As crises mais dramáticas – clamoroso foi o caso dos padres culpados de crimes de fundo sexual contra crianças, diante dos quais muitos bispos se comportaram com leveza criminal – demonstram que o mecanismo de seleção baseado em listas das Conferências Episcopais e investigações dos núncios só funciona onde o núncio está dotado de uma intuição e de um tato extraordinários: alguns núncios são assim, mas nem todos.
Além disso, quando as listas chegam a Roma, as coisas se complicam. Por costume recente (foi somente depois de Napoleão que as dioceses cedem os poderes de eleição dos bispos ao centro romano), as nomeações dos bispos são formalmente feitas "pelo papa": na realidade, a cota percentual de escolha direta do pontífice é ainda menor do que cinco séculos atrás, mas os órgãos que filtram as propostas dos bispos às nunciaturas, as investigações das nunciaturas enviadas para a Congregação dos Bispos e as escolhas da Congregação passadas para a mesa do papa agem em nome e por conta do pontífice.
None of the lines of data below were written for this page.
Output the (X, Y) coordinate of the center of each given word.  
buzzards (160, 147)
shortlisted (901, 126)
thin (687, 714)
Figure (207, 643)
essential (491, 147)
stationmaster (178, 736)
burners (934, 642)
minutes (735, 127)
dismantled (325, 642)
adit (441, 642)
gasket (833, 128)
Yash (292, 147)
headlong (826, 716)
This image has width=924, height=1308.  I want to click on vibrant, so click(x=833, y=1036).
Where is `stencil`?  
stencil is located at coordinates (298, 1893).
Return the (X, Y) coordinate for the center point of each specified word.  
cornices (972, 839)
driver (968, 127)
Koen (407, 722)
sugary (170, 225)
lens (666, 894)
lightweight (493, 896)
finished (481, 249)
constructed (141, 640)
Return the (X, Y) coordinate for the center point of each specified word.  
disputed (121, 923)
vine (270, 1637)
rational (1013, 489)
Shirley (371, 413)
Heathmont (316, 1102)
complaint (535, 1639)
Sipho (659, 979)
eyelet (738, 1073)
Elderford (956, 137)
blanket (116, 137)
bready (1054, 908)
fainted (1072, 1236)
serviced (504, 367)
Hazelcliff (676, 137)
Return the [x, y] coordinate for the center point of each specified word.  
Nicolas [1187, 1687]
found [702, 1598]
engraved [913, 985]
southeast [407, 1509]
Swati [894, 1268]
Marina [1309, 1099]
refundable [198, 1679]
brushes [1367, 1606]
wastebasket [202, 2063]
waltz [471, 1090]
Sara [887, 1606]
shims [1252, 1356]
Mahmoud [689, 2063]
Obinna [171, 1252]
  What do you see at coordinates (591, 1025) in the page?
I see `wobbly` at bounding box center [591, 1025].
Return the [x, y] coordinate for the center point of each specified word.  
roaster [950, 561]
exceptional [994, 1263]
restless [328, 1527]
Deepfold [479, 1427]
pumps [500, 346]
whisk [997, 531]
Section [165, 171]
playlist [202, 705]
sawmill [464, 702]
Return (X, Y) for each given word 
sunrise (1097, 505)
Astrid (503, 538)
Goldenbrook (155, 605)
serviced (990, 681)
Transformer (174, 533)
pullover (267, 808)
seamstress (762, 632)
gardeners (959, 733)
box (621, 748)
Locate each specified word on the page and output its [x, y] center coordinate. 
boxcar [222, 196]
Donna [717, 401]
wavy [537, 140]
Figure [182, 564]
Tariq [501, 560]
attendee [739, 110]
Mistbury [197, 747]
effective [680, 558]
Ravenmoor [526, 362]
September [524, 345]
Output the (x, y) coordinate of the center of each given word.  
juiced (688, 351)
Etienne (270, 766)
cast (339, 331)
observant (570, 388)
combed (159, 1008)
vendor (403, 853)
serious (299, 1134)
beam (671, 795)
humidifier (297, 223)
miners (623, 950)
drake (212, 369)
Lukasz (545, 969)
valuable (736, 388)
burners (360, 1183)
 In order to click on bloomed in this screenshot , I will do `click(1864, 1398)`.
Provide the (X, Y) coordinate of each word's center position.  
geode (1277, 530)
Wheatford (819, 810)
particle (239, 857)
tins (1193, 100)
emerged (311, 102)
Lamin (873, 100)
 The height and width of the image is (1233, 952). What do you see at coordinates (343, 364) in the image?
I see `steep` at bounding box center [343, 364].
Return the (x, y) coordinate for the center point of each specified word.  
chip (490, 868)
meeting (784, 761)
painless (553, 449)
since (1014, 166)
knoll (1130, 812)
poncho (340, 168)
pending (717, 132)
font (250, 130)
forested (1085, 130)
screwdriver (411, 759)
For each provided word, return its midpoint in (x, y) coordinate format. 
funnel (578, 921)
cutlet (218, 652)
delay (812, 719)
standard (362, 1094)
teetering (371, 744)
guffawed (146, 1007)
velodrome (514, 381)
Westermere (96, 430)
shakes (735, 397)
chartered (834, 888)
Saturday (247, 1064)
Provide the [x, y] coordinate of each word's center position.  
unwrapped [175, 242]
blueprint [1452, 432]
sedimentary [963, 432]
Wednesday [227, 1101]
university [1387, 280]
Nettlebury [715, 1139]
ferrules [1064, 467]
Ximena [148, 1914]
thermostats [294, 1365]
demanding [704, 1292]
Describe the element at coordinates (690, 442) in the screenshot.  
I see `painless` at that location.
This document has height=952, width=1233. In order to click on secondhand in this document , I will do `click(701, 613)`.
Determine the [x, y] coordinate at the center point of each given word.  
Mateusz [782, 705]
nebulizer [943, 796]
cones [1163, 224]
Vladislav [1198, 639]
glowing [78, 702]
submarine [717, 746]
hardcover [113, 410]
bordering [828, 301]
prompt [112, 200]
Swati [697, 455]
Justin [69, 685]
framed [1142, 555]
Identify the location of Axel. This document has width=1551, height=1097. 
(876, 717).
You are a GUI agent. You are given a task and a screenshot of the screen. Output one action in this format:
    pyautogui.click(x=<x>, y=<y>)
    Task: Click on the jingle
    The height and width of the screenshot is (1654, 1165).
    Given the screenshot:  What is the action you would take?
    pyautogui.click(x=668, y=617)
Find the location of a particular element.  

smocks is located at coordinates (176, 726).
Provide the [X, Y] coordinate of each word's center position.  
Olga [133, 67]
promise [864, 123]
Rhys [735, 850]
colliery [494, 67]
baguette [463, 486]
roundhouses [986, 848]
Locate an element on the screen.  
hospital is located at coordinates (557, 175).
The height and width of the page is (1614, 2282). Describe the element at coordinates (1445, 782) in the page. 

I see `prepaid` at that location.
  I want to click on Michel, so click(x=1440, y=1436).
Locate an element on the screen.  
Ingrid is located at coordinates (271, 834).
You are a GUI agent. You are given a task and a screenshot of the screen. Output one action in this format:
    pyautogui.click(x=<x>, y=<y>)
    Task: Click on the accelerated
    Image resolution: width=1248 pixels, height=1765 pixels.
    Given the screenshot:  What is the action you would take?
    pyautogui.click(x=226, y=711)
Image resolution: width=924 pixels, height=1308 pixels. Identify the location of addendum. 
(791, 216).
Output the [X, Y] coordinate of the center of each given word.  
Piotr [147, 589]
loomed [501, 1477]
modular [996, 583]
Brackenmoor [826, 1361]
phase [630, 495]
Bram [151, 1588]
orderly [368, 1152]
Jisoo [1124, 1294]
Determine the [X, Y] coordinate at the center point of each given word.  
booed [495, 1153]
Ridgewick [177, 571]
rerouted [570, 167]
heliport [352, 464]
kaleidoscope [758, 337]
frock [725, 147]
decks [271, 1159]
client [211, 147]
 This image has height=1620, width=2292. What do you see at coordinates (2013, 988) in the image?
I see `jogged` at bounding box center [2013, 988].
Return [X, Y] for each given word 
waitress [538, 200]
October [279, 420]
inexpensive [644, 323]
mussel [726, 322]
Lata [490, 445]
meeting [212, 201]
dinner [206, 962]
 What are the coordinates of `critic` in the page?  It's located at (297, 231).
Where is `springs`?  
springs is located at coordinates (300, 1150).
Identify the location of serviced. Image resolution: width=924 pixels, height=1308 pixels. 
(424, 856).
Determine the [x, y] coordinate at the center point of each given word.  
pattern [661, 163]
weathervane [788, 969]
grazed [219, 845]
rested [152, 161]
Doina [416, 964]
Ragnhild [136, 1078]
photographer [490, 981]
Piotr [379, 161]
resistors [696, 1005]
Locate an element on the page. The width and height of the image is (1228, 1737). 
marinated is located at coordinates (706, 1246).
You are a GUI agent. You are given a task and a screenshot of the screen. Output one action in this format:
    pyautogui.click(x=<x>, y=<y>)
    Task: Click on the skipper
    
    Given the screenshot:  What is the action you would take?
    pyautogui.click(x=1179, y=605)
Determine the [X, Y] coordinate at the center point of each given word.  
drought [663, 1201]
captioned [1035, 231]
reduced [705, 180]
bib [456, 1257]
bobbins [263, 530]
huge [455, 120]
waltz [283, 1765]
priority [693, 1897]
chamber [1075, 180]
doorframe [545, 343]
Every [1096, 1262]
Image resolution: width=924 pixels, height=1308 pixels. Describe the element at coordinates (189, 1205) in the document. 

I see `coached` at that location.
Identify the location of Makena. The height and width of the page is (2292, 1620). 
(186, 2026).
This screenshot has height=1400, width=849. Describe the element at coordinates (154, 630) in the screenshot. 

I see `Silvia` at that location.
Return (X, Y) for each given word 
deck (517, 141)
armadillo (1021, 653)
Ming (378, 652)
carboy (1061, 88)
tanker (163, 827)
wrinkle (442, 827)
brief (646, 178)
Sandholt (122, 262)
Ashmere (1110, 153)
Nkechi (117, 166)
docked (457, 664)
Um mecanismo que não é equivocado em si mesmo, mas que mostra condições críticas evidentes no uso e nos resultados. Se alguém quisesse, por hipótese, fraudar o papa e a Igreja, bastaria que se aproveitasse de uma folga da nunciatura, orquestrasse uma investigação mínima, e assim conseguiria premiar uma corja, ao invés de descobrir quem é o Matias de plantão, chamado a fazer parte do colégio apostólico.
E se, por hipótese, um núncio decidisse não levar em conta o parecer de uma Conferência Episcopal mantida à devida distância do papa, esse núncio poderia criar bispos capazes de dividir uma Conferência. São casos que ocorreram e que amanhã terão um impacto sobre um problema ainda mais complexo.
A queda quantitativa do clero celibatário reduz a margem de escolha; e o fato de que o padre – aquele que no século XVI tinha uma formação de enorme duração – hoje decide a sua vida quando os seus coetâneos não iniciaram nem o seu primeiro casamento, nem o seu primeiro trabalho, fornece uma plateia mais estreita e com menos autoridade do que antigamente.
Escolher os bispos dentre esses números reduzidos e essas qualidades nem sempre excelsas é questão séria, urgente e muito difícil: não bastará uma homilia e nem mesmo um decreto. Seria preciso um grande Sínodo extraordinário preparado de uma maneira nova e com uma responsabilidade deliberativa que já se ative nas Igrejas e nas Conferências: porque o ministério apostólico é uma realidade homeopática na Igreja. Quando ele se torna o "dano" da Igreja, é então que podemos esperar, por graça, que ele se torne o seu remédio.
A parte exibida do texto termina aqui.